Conservative Justices Clarence Thomas and Samuel Alito said they would have ruled in favor of the state.

“When the question is whether the Eighth Amendment requires a state to replace its chosen method with an alternative method in executing the plaintiff, it is simply irrelevant, without more, that the state’s statutes authorize the use of the alternative method that are to take place sometime in the indefinite future,” Thomas wrote.

Alabama officials say that although lethal gas was approved as a method of execution in 2018, an execution protocol has not been finalized. It gave prisoners 30 days to choose an alternative method, an option Smith did not choose at the time, the state says.

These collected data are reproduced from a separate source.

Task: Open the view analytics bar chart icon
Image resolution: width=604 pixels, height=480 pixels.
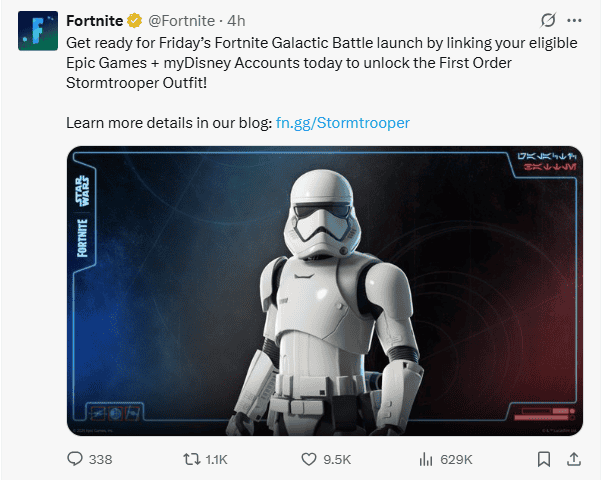Action: [x=425, y=459]

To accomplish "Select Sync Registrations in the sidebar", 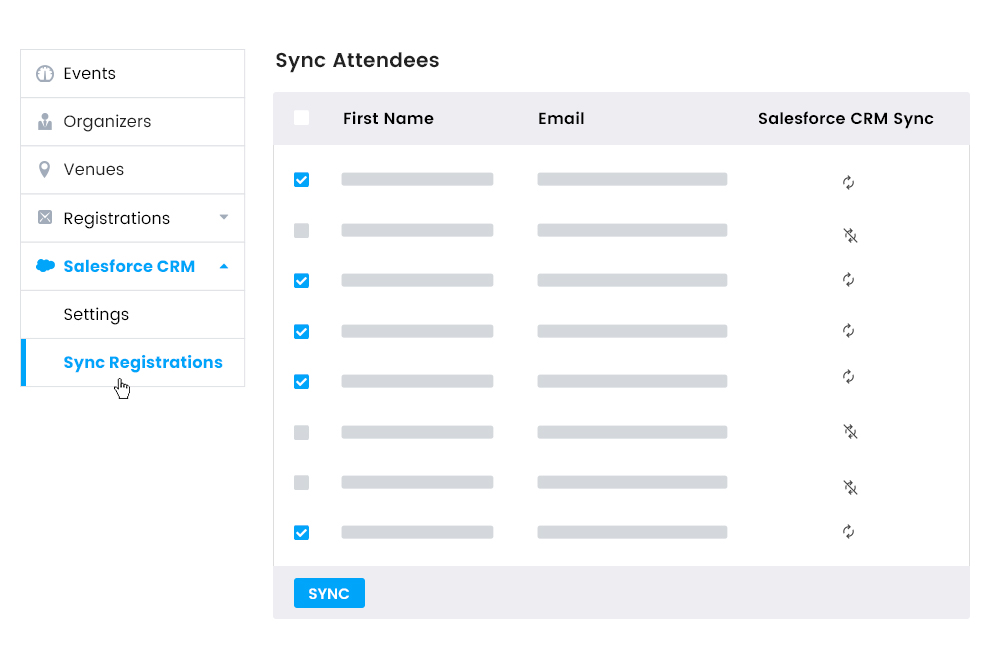I will [x=142, y=362].
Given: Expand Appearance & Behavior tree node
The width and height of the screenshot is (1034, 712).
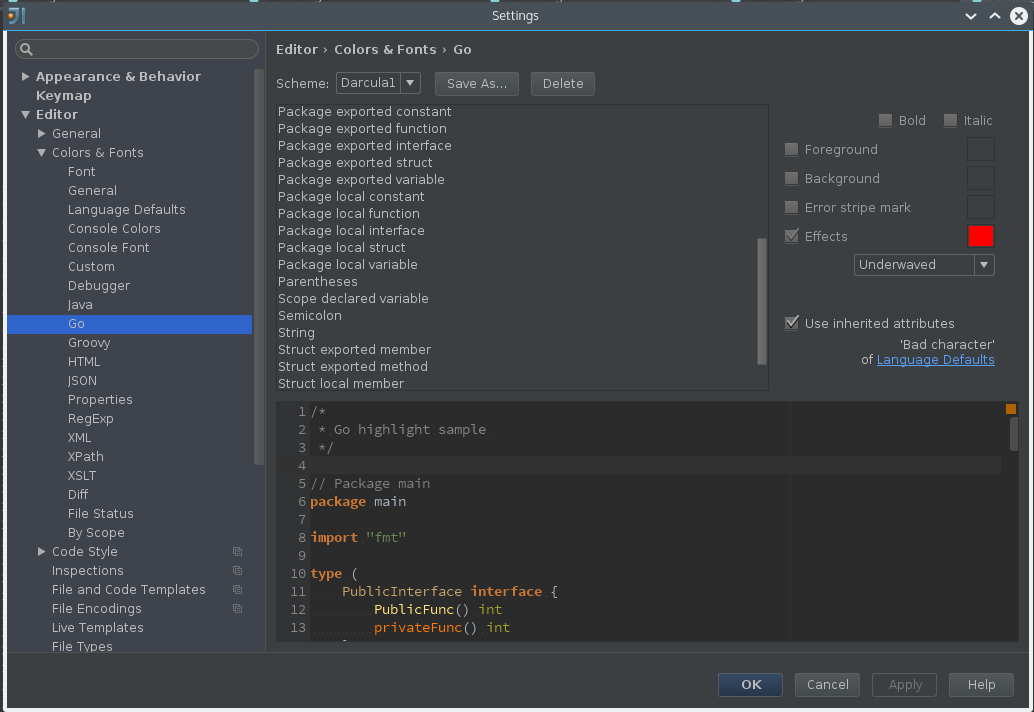Looking at the screenshot, I should click(x=25, y=76).
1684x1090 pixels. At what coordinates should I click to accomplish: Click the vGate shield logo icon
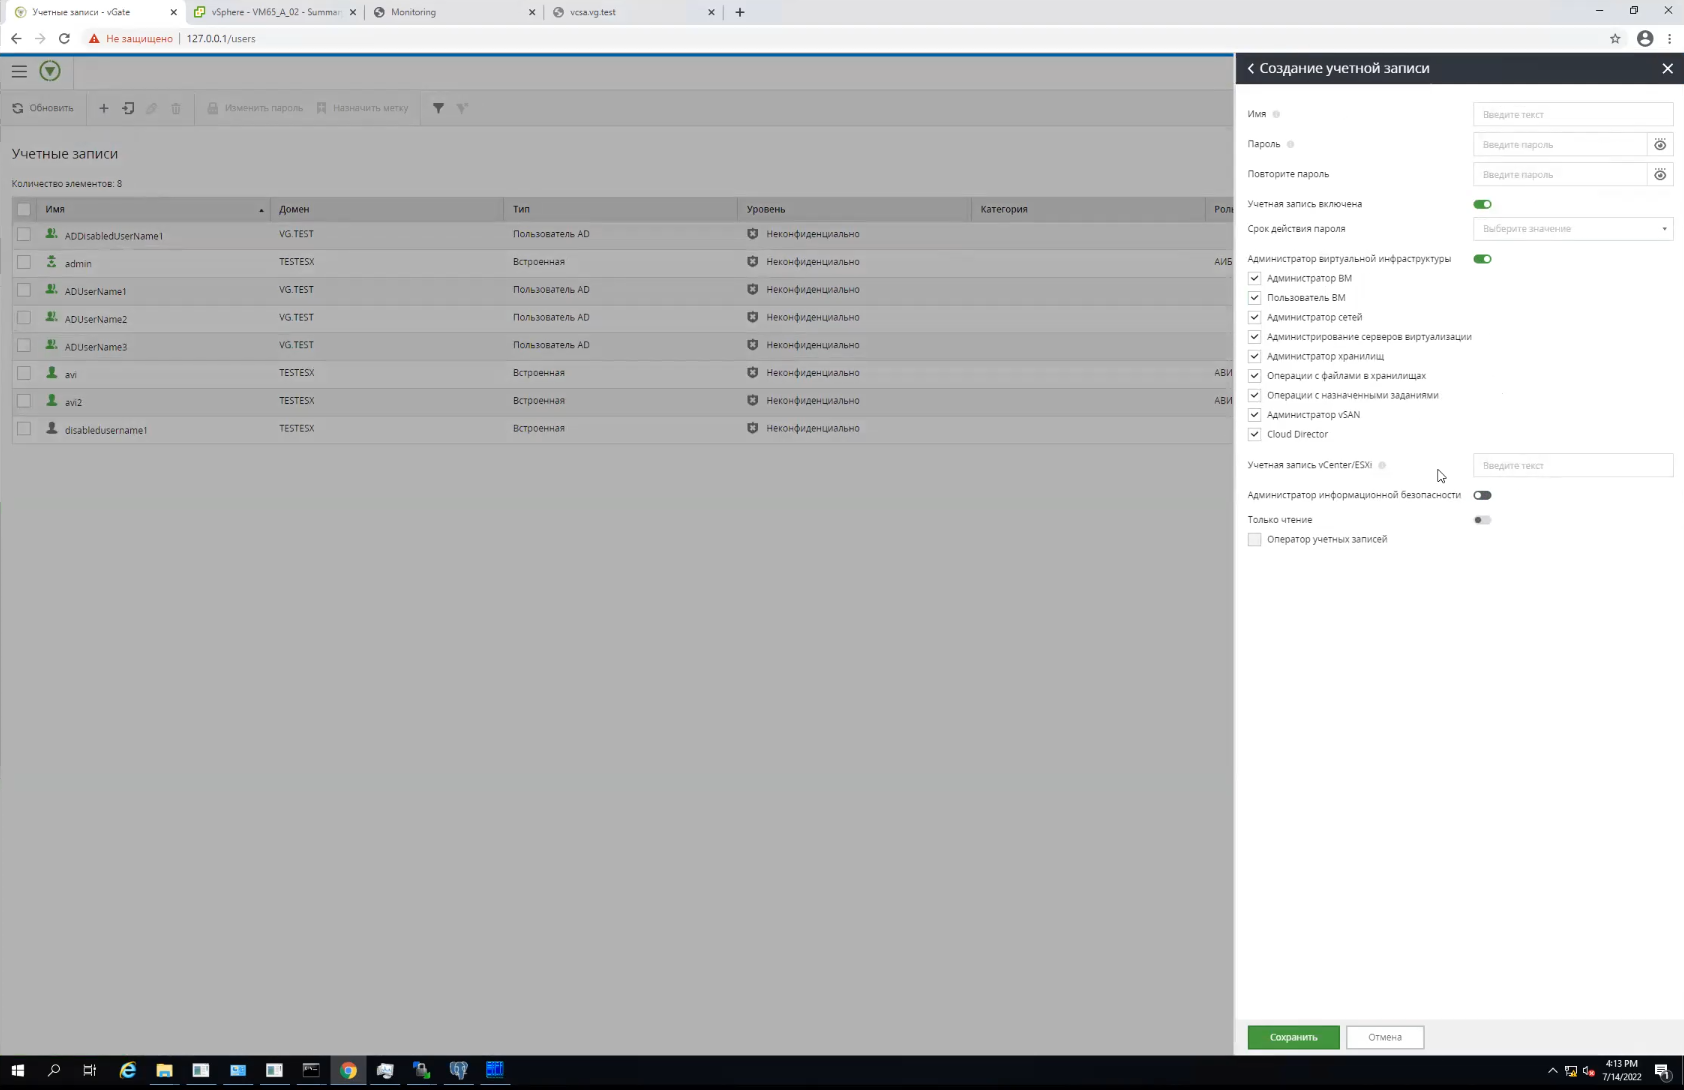pos(50,71)
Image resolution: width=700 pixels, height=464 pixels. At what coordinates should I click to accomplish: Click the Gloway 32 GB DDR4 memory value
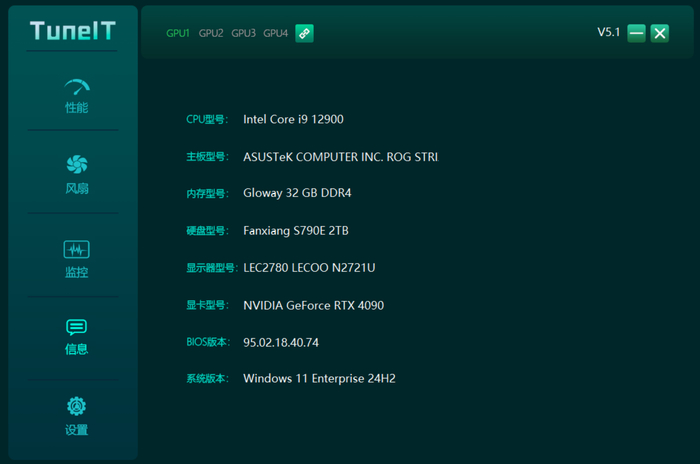[x=297, y=194]
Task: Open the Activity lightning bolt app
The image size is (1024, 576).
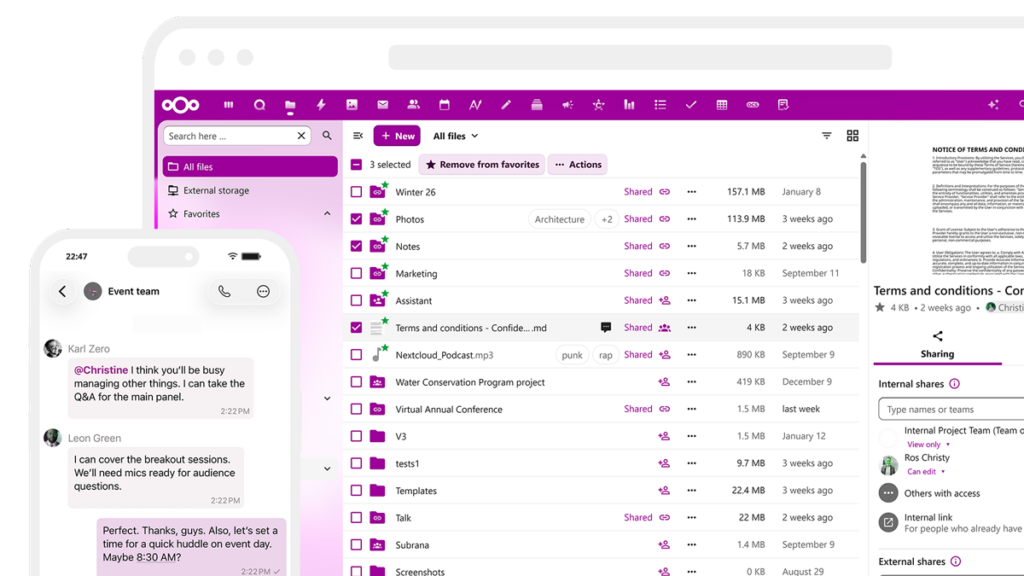Action: point(321,105)
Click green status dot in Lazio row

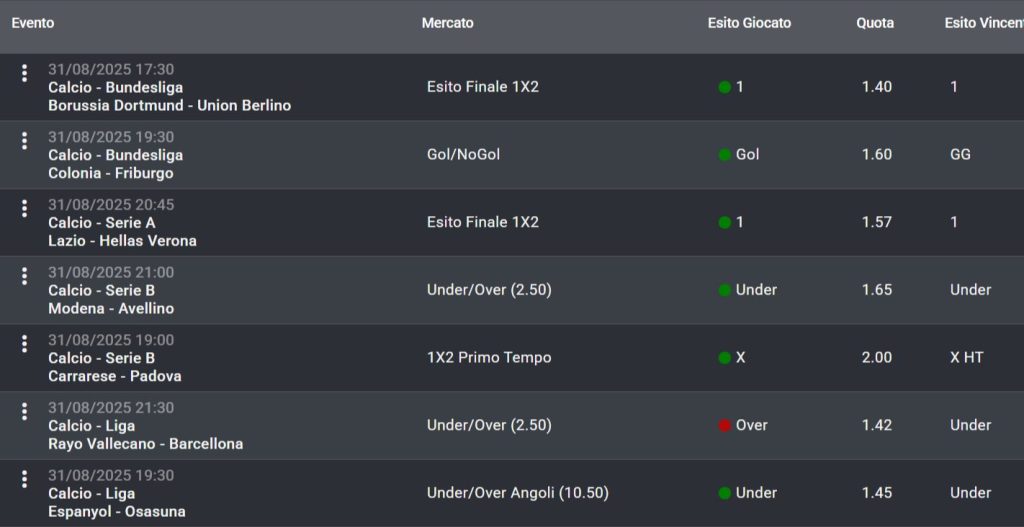pyautogui.click(x=725, y=222)
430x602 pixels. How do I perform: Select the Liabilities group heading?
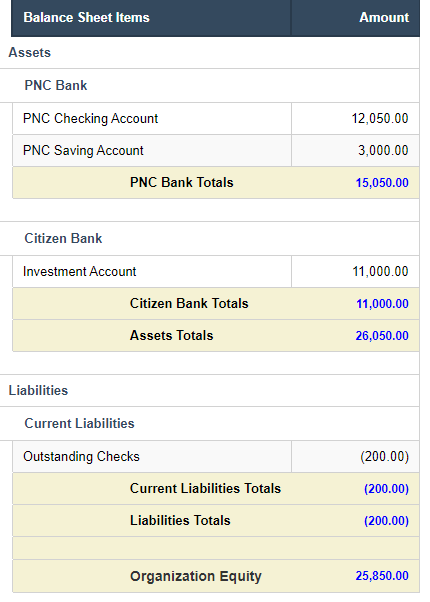tap(38, 390)
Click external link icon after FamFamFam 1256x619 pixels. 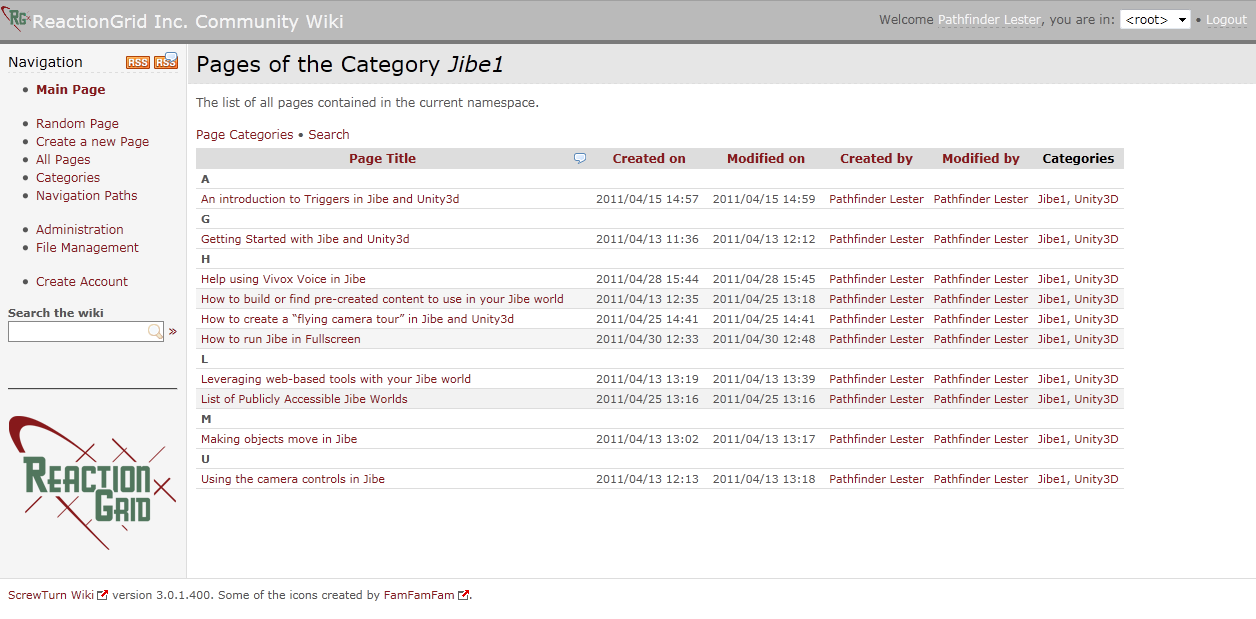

Smith’s lawyers say that the state is already planning to execute other death row inmates using lethal gas.

The case follows a 2015 Supreme Court ruling that rejected a challenge to the lethal injection protocol used by Oklahoma.

The court then made it clear that if an inmate wants to challenge the method of execution, he must show that there is a feasible alternative that can be readily implemented.

In a follow-up case in 2019, the court ruled against a convicted murderer in Missouri seeking to die by lethal gas instead of lethal injection because of a rare medical condition, saying that prisoners were not guaranteed “a painless death.”

Death penalty proponents have been critical of lawyers making last-minute claims in an effort to delay executions. During the oral argument in the 2015 case, Alito referred to it as “a guerrilla war against the death penalty.”

There have been nine executions in the United States so far this year, according to the Death Penalty Information Center.